Monitoring changes in evapotranspiration (ET) is useful in the management of water resources in irrigated agricultural landscapes and in the assessment of crop stress and vegetation conditions of drought-vulnerable regions. Information on the impacts of climate variability on ET dynamics is profitable in developing water management adaptation strategies. Such impacts, however, are generally unreported and not conclusively determined in some regions. In this study, changes in MODIS (Moderate Resolution Imaging Spectroradiometer)-derived ET (2000–2014) over large proportions of Sub-Sahara Africa (SSA) are explored.
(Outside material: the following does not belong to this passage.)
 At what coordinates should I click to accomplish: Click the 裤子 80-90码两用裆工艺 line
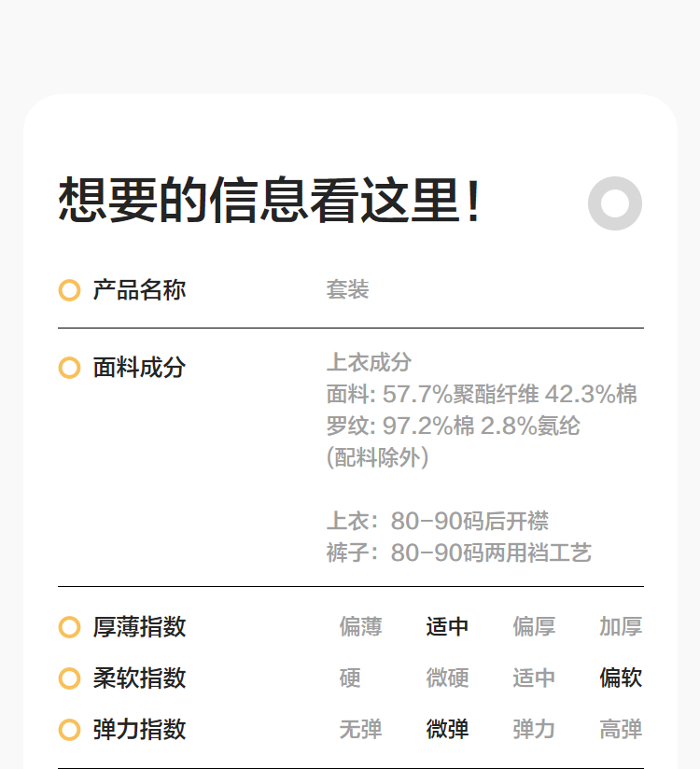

The multivariate analyses of ET over SSA showed that four leading modes of observed dynamics in ET, accounting for about 90% of the total variability, emanated mostly from some sections of the Sudano-Sahel and Congo basin. Based on Man-Kendall’s statistics, significant positive trends (α = 0.05) in ET over the Central African Republic and most parts of the Sahel region were observed. Over much of the Congo basin nonetheless, ET showed significant (α = 0.05) distributions of widespread negative trends. These trends in ET were rather found to be consistent with observed changes in model soil moisture but not in all locations, perhaps due to inconsistent trends in maximum rainfall and land surface temperature. However, the results of spatio-temporal drought analysis confirm that the extensive ET losses in the Congo basin were somewhat induced by soil moisture deficits. Amidst other prominent drivers of ET, the dynamics of ET over the terrestrial ecosystems of SSA appear to be a more complex phenomenon that may transcend natural climate variations.

Keywords

Evapotranspiration Rainfall Drought Temperature Congo basin Soil moisture 

Notes

Acknowledgments

The authors are grateful to CSR, NOAA, and NASA for all the data used in this study. They also thank the Editor and the two anonymous reviewers for their valuable comments.

Funding information

Christopher E. Ndehedehe received funding from Curtin University through the CSIRS programme, which supported his research during the period when part of this study was undertaken.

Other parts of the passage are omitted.